TEXTE À LIRE:
Le prêt étant accordé par la banque centrale nationale, c'est elle qui assume à la fois les coûts et les risques de la fourniture de liquidités. Les banques centrales nationales doivent, à ce titre, informer la BCE des détails de toute opération ELA dans les deux jours ouvrables suivant son exécution. Si le montant du prêt dépasse 500 millions d'euros, la BCE doit être informée avant que l'assistance ne soit accordée. Le Conseil des gouverneurs peut également limiter une opération ELA, si celle-ci dépasse le seuil de 2 milliards d'euros et qu'elle interfère avec ses missions et ses objectifs. Cette décision est prise à la majorité des deux tiers. Elle est précédée d'un examen de la situation de l'établissement financier demandeur, destiné à vérifier la solvabilité de celui-ci.

DONNÉES FOURNIES:
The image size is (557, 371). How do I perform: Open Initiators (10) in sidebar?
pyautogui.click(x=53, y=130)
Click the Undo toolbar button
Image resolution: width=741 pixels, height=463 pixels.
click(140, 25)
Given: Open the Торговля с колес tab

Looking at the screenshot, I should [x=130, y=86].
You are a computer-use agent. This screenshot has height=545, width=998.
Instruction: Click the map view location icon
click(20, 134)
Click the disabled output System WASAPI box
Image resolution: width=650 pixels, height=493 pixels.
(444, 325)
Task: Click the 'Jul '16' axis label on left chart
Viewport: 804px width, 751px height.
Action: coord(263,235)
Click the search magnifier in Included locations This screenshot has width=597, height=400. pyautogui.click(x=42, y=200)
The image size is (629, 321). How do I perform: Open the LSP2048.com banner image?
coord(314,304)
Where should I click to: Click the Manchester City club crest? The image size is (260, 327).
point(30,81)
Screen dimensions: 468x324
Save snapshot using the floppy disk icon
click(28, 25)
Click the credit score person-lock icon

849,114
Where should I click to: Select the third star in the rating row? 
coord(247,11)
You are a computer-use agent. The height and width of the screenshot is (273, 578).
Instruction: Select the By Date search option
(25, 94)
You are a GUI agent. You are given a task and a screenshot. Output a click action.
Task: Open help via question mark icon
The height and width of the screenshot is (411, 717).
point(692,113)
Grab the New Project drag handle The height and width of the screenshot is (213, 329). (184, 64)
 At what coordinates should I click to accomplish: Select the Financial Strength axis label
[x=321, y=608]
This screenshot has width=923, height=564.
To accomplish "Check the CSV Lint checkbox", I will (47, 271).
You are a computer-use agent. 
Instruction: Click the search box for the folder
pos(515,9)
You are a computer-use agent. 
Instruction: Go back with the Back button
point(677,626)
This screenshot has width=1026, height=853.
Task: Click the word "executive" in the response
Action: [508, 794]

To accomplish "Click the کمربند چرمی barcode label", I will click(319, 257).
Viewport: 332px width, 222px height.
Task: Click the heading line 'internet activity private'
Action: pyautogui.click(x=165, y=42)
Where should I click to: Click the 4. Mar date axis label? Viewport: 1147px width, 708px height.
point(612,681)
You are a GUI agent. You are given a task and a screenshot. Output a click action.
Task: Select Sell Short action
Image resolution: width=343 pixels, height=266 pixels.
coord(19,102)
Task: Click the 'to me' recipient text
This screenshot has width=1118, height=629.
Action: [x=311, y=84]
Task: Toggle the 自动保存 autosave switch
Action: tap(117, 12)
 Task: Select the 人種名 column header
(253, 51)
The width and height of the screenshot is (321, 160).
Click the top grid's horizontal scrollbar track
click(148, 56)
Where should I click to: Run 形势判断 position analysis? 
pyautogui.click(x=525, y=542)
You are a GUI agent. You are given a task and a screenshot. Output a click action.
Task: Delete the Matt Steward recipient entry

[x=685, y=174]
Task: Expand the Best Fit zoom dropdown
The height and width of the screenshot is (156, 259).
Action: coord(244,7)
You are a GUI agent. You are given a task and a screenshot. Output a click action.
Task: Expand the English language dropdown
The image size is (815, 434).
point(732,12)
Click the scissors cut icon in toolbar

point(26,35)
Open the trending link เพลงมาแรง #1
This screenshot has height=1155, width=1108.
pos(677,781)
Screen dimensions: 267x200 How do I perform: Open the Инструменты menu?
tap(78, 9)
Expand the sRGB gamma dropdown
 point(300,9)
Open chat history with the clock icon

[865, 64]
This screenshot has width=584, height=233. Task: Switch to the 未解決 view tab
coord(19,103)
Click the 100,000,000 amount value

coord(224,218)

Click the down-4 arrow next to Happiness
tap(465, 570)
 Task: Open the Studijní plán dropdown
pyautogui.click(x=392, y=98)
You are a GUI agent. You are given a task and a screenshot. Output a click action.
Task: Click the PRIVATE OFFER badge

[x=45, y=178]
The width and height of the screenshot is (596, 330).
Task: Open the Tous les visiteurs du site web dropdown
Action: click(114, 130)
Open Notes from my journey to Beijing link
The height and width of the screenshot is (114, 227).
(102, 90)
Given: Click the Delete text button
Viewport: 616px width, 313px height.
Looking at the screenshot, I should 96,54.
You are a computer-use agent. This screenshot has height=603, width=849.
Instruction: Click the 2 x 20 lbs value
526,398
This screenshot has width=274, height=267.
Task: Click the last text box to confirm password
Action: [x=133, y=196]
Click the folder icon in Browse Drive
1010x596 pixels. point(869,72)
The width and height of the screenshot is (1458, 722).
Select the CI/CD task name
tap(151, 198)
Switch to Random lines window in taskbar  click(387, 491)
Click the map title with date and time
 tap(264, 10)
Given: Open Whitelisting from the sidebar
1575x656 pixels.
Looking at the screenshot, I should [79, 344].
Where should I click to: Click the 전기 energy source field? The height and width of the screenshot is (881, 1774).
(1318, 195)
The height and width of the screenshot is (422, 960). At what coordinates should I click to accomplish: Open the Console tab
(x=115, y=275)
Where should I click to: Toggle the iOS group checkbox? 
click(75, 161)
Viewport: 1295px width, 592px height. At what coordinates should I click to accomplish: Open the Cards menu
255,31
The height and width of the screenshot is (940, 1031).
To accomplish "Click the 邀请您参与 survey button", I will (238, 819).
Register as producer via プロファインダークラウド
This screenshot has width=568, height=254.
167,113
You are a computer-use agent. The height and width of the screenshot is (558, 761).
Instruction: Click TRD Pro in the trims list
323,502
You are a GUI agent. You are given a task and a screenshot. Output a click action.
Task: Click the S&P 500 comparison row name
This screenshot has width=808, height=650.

CONSIGNE: Citez le passage du texte qui s'ouvre sur les mots contenant « Le prêt étant » et se clôt sur « solvabilité de celui-ci. ». Les lignes ci-dessus n'ont aucun lien avec le texte.

RÉPONSE PROPOSÉE:
Le prêt étant accordé par la banque centrale nationale, c'est elle qui assume à la fois les coûts et les risques de la fourniture de liquidités. Les banques centrales nationales doivent, à ce titre, informer la BCE des détails de toute opération ELA dans les deux jours ouvrables suivant son exécution. Si le montant du prêt dépasse 500 millions d'euros, la BCE doit être informée avant que l'assistance ne soit accordée. Le Conseil des gouverneurs peut également limiter une opération ELA, si celle-ci dépasse le seuil de 2 milliards d'euros et qu'elle interfère avec ses missions et ses objectifs. Cette décision est prise à la majorité des deux tiers. Elle est précédée d'un examen de la situation de l'établissement financier demandeur, destiné à vérifier la solvabilité de celui-ci.